For each PacBio dataset (Movie ID), we compared yield at Q30 for ccs (baseline), and v0.2, v0.3, and v1.0 of DeepConsensus.
Movie ID | Sample | Chemistry | Mean insert size |
---|---|---|---|
m64011_181218_235052 | HG002 | 1 | 11 kb |
m64008_201124_002822 | HG002 | 2.2 | 15 kb |
m64014_200920_132517 | HG002 | 2.2 | 24 kb |
version | movie | dataset | num_reads_ccs | num_reads | yield@emQ20 | yield@emQ20/ccs | yield@emQ30 | yield@emQ30/ccs | yield@emQ40 | yield@emQ40/ccs | hours |
---|---|---|---|---|---|---|---|---|---|---|---|
v1.0 | m64011_181218_235052 | chem1_11kb | 1,393,202 | 1,516,705 | 17.03 Gb | 109.85% | 12.17 Gb | 132.79% | 4.93 Gb | 203.01% | 251.04 |
v1.0 | m64008_201124_002822 | chem2.2_15kb | 2,689,147 | 2,851,015 | 42.80 Gb | 107.06% | 32.85 Gb | 124.98% | 9.33 Gb | 237.00% | 618.68 |
v1.0 | m64014_200920_132517 | chem2.2_24kb | 1,919,192 | 2,048,905 | 49.33 Gb | 107.77% | 32.55 Gb | 175.76% | 2.94 Gb | 854.15% | 796.88 |
yield@emQ30/ccs
or "Yield at empirical Q30 relative to CCS" is calculated as
follows:
- Filter DeepConsensus output to predicted Q20.

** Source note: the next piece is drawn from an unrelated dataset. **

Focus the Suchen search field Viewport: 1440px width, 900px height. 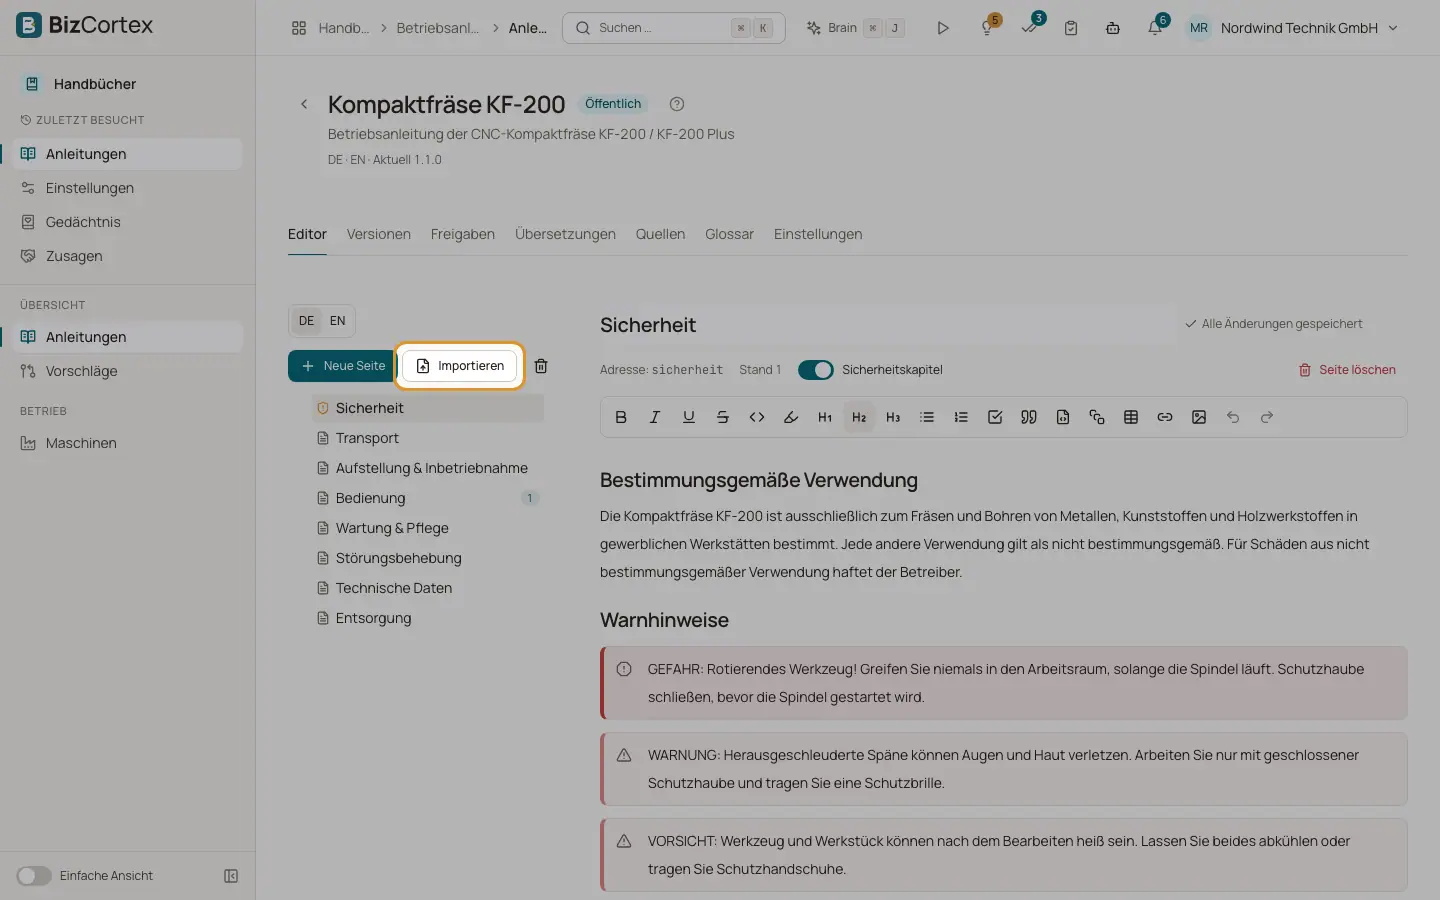pyautogui.click(x=674, y=28)
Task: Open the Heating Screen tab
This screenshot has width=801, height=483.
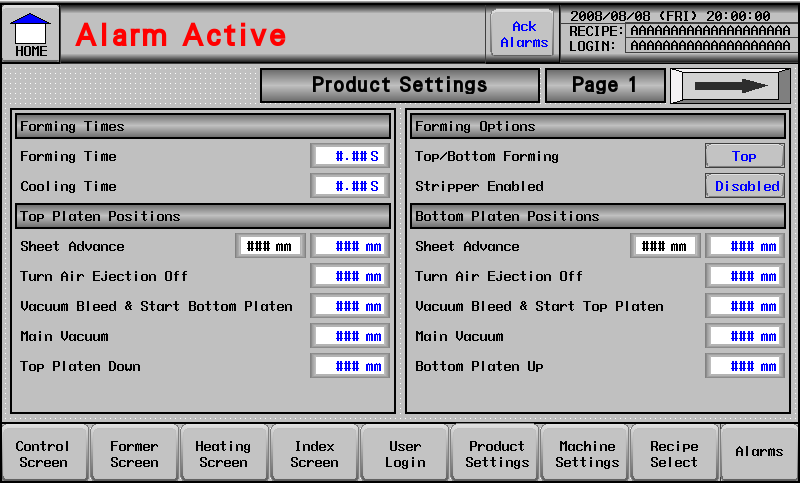Action: (x=223, y=454)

- For each read, align it to the truth and calculate identity from that alignment: identity = # matches / (# matches + # mismatches + # insertions + # deletions).
- Take all the reads that have identity >= 0.999 (this is Q30).
- Because longer reads are more useful than shorter reads, we count the total bases and not just the number of reads.
- Next we repeat the above for the original CCS reads (run with default params = Q20 filtered) and subtract and divide them to get a percentage, e.g. 40% percent means that DeepConsensus increased yield of high quality reads in bases by 40% over CCS.
These were run on GCP n1-standard-16
machines with no GPU (in 500 shards,
combined above), with --batch_zmws=100 --batch_size=1024
, which is generally
what we recommend. For more information on compute setups, see the
runtime metrics page.
The --skip_windows_above
option (introduced in v0.3) allows DeepConsensus to
skip windows whose average CCS base qualities are already above a certain
quality threshold. The windows that are skipped just adopt the CCS sequence
without correction. This saves runtime, but there is a yield tradeoff, shown in
this chart for m64014_200920_132517-chr20:
The default in v1.0 is Q45, but you can adjust this level using
--skip_windows_above
.